FRAGMENTO DADO >>
>>

El docente de lenguas, en este sentido, se presta para tipificar un sujeto polémico, cuya habilidad reside en producir mensajes que el sistema educativo desea erradicar de las Aulas, pero que irónicamente son utiles frente a los estudiantes. Bashir es el continente de un estilo y bagaje cultural inagotable; cariñoso, pero enérgico; realista y debastador; irónico y sarcástico. El profesor se descompone en fragmentos cuya unidad es la imposibilidad para cambiar el estado de las cosas en el mundo; lo que es más, se observa obligado a modificar su discurso habituándolo al silencio y a la condescendencia porque todo profesor necesita trabajo y una palabra colocada en pensamientos libres, críticos o debatibles tiene consecuencias graves, por lo menos la de perder ese empleo que quizá sea muy necesario.

<<

INFORMACIÓN PROPORCIONADA >>
>>

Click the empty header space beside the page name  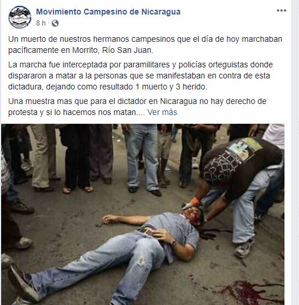tap(228, 12)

<<

TAREAS POR COMPLETAR >>
**1.** En el fragmento sobre el docente de lenguas, ¿por qué el profesor se ve obligado a habituar su discurso al silencio y a la condescendencia?
**2.** Escribe la continuación del fragmento sobre el docente de lenguas a partir de su última oración.

RESULTADOS POR TAREA >>
**1.** Porque todo profesor necesita trabajo, y una palabra colocada en pensamientos libres, críticos o debatibles tiene consecuencias graves, por lo menos la de perder un empleo que quizá sea muy necesario.

**2.**
Existen algunos acasos. La presencia del estudiante que ante el estado de las cosas abre bien los ojos y utiliza el lenguaje con la misma libertad, aunque con más inocencia que el docente. Como sea, el sistema también antenderá la contingencia y remitirá al docente la necesidad de regular el discurso subversivo. Siempre haciendo caso omiso de las muestras de talento del estudiante, de su habilidad para sinteitzar el mundo; del asombro que provocan sus preguntas; en consecuencia, no existe la posibilidad de evitar pensar con los personajes que, anuque nuestra escuela sea la más hermosa del mundo, es una lisiada de los mecanismos institucionales que normalizan la violencia.
Quedará claro que, de acuerdo con Boris y Mahalat, para que exista una reflexión profunda sobre la realidad de cualquier institución educativa se debe partir de observar detalladamente las consecuencias de algo que debe terminar, pues en ellas está el origen de nuevos propósitos para la existencia. Más no es necesario esperar que en la realidad estalle el grito de ayuda de los estudiantes o un acto de desilusión que haga que un docente se quite la vida como en la ficción.
Centro Cultural Helénico – Foro La Gruta
Horarios: del 24 de junio al 29 de julio de 2024
lunes , 20:00 a 21:15 hrs.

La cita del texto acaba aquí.